A adoção de uma base ampla de incidência é uma característica essencial para a eficácia do Imposto sobre Valor Agregado (IVA). Isso significa que o tributo deve alcançar, de forma uniforme, todas as operações com bens, serviços e direitos, evitando lacunas ou exceções que comprometam sua neutralidade e simplicidade.

No sistema atual, a fragmentação da base tributária entre diferentes tributos (ICMS, IPI, ISS) alimenta disputas recorrentes entre os entes federativos, sejam eles Estados ou Municípios. 

É comum que Estados e Municípios litigiem sobre a natureza de determinada operação que se configura prestação de serviço, sujeita ao ISS, ou circulação de mercadoria, sujeita ao ICMS. Essa indefinição gera insegurança jurídica e onera as empresas, que precisam interpretar uma série de critérios complexos para determinar qual tributo é devido, a quem deve ser recolhido e em qual circunstância.

A amplitude da base de incidência do IVA, ao eliminar essas sobreposições e disputas de competência, oferece maior clareza normativa, reduz a litigiosidade e assegura às empresas maior previsibilidade quanto às suas obrigações tributárias. Trata-se de um elemento fundamental para a construção de um ambiente de negócios mais estável e eficiente.

Crédito amplo

Outro princípio que é base estrutural do IVA é o direito ao crédito amplo. Nesse modelo, todos os tributos incidentes sobre as aquisições de bens, serviços e direitos de uso nas atividades da empresa devem gerar crédito fiscal, desde que tenham relação ao exercício da atividade econômica.

Isso significa que a apropriação do crédito não se restringe à aquisição de insumos diretamente incorporados ao produto final. Ela se estende a todos os elementos com vínculo à operação empresarial, ainda que de forma indireta. 

Ao garantir esse direito ao crédito de forma ampla, o IVA:

  • Assegura a não cumulatividade plena
  • Elimina distorções na cadeia produtiva 
  • Reforça a neutralidade tributária

Dessa forma, permite que o imposto recaia apenas sobre o valor agregado em cada etapa do processo econômico.

Princípio do destino

A aplicação do IVA tem fundamento no princípio do destino, segundo o qual a tributação ocorre no local de consumo dos bens e serviços, e não na origem da produção ou da prestação. 
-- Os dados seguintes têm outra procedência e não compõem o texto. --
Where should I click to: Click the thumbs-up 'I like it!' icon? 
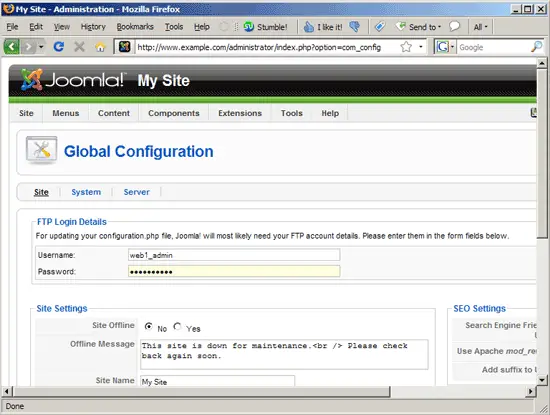[308, 27]
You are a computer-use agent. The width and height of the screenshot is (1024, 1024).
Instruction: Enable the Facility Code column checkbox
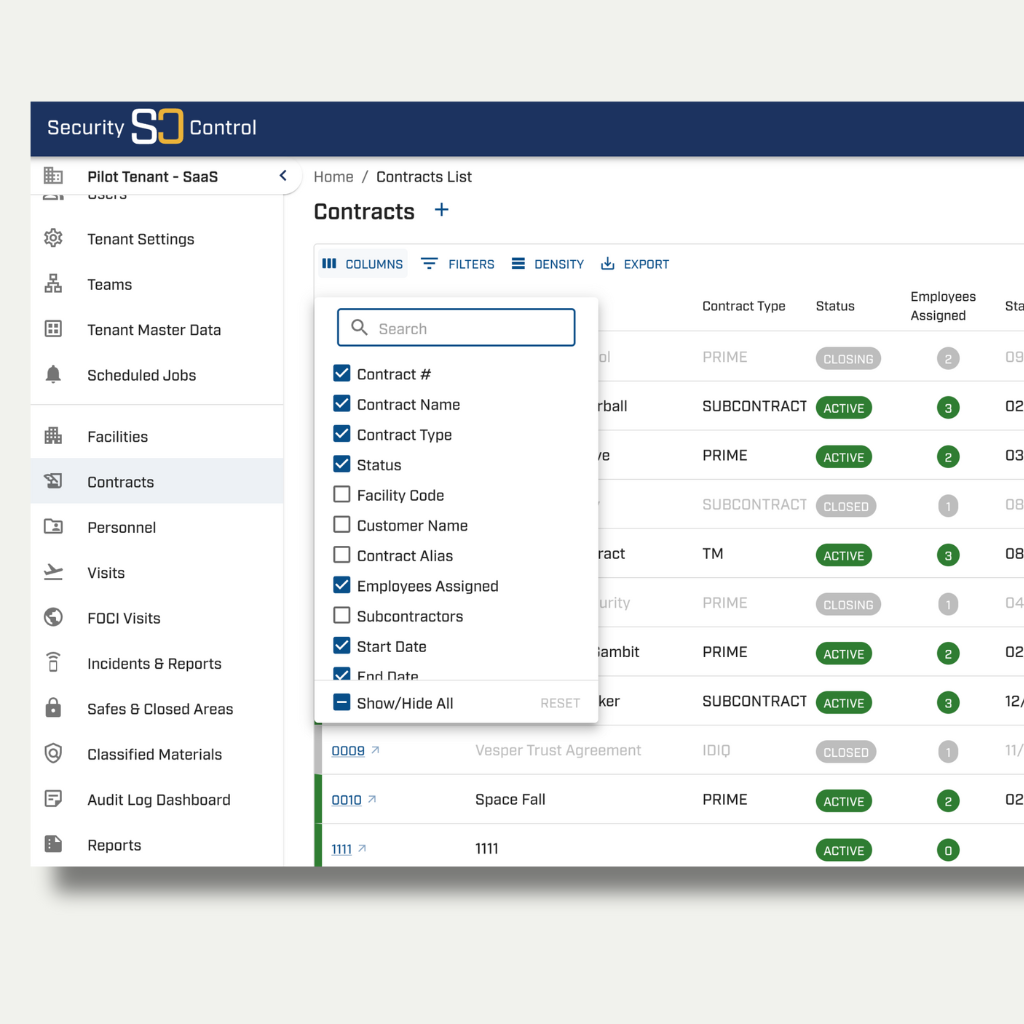tap(342, 495)
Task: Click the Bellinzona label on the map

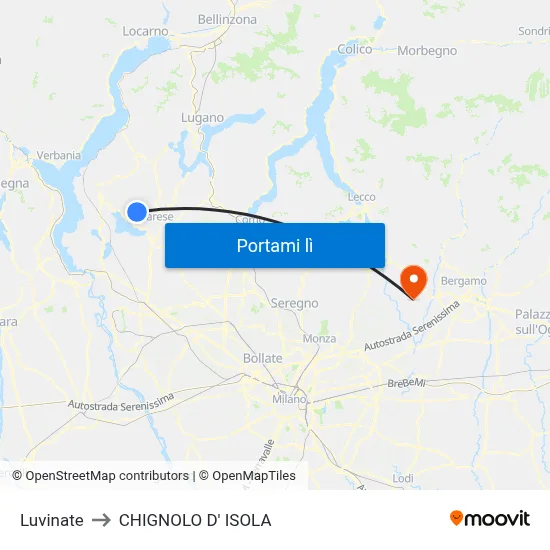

Esse princípio é essencial para caracterizar o IVA como um verdadeiro imposto sobre o consumo. Ele assegura que a carga tributária recaia sobre quem efetivamente utiliza/consome o bem ou serviço.

A adoção da tributação no destino corrige distorções históricas do sistema tributário brasileiro, entre elas a chamada “Guerra Fiscal”, marcada pela concessão de incentivos tributários entre entes federativos, especialmente os Estados com o objetivo de atrair investimentos e empresas para seus territórios.
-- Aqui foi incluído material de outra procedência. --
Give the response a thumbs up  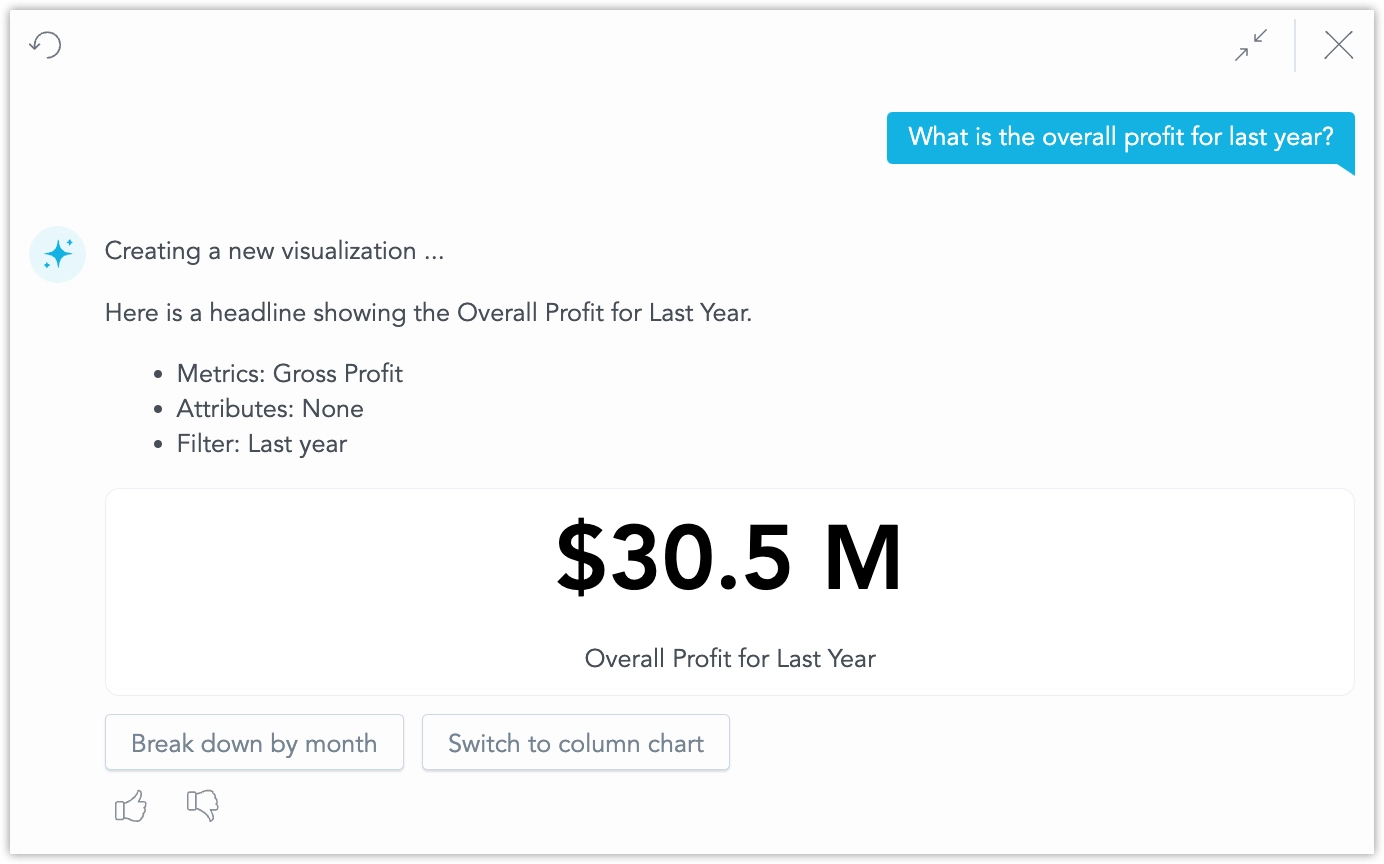(131, 805)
Com a mudança de foco da tributação para o local de consumo, o local de instalação do estabelecimento produtor ou prestador perde relevância econômica do ponto de vista tributário. O resultado que se espera é: 

  • Eliminação de disputas entre entes federados
  • Racionalização da alocação de recursos produtivos
  • Maior harmonização do sistema tributário nacional

Alíquota única

De ampla adoção por diversos países, a adoção da alíquota única é uma característica fundamental do modelo de Imposto sobre Valor Agregado (IVA). A utilização de uma alíquota única busca simplificar o sistema tributário, reduzindo a complexidade e, consequentemente, os riscos de evasão e fraude fiscal.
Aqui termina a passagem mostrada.